# [What the exercise asks]
Output each of the entries exactly, skipping every picture they contain.

# [Material shown]
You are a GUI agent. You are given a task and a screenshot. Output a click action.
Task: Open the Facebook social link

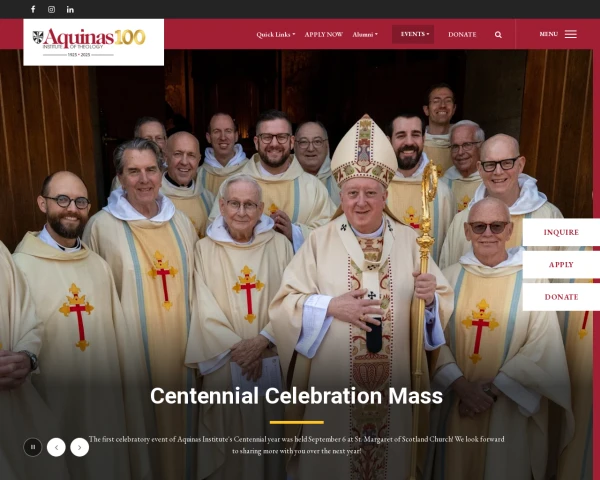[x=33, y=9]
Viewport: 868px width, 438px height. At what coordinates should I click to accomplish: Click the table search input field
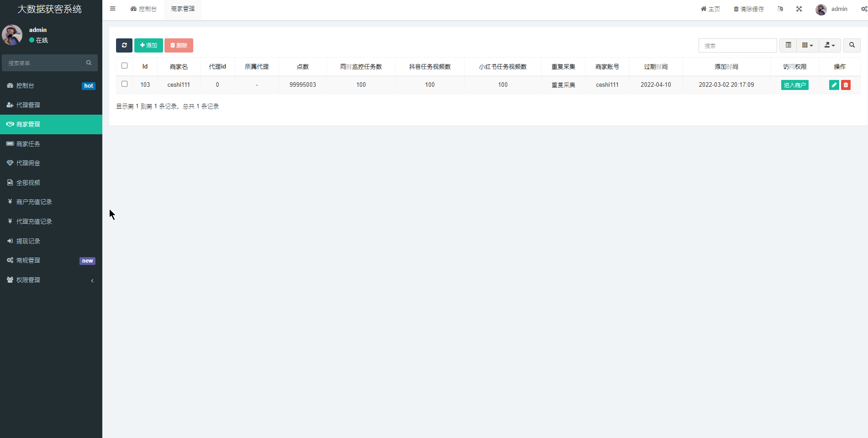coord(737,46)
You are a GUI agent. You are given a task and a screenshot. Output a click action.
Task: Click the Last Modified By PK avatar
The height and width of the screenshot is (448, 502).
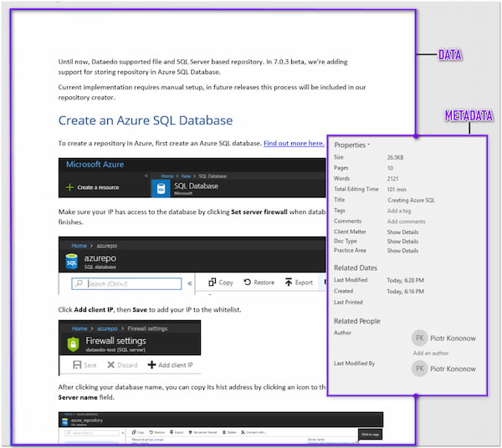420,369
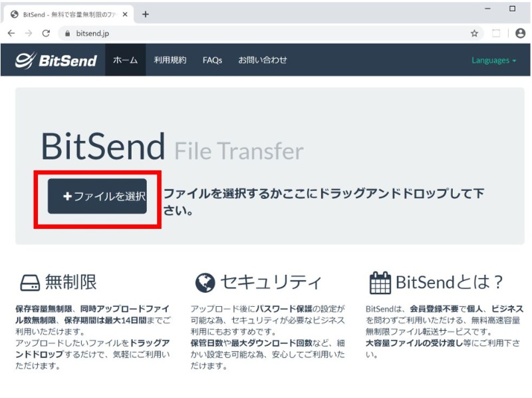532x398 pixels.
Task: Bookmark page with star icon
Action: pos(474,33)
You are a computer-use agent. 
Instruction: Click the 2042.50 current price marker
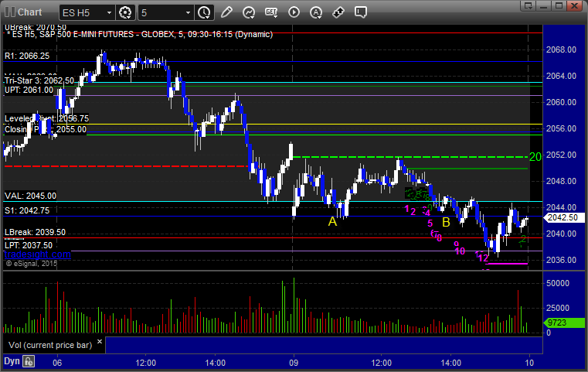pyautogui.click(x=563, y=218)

# [Solution for this problem]
You are a GUI agent. You are given a task and a screenshot. Output a click action.
Task: Open the Facebook social link

[x=33, y=9]
Viewport: 868px width, 438px height. At what coordinates should I click to accomplish: Click the table search input field
coord(737,46)
You are a GUI agent. You are given a task and a screenshot. Output a click action.
Task: Click the Last Modified By PK avatar
The height and width of the screenshot is (448, 502).
420,369
532x398 pixels.
Task: Bookmark page with star icon
Action: pos(474,33)
You are a computer-use agent. 
Instruction: Click the 2042.50 current price marker
pyautogui.click(x=563, y=218)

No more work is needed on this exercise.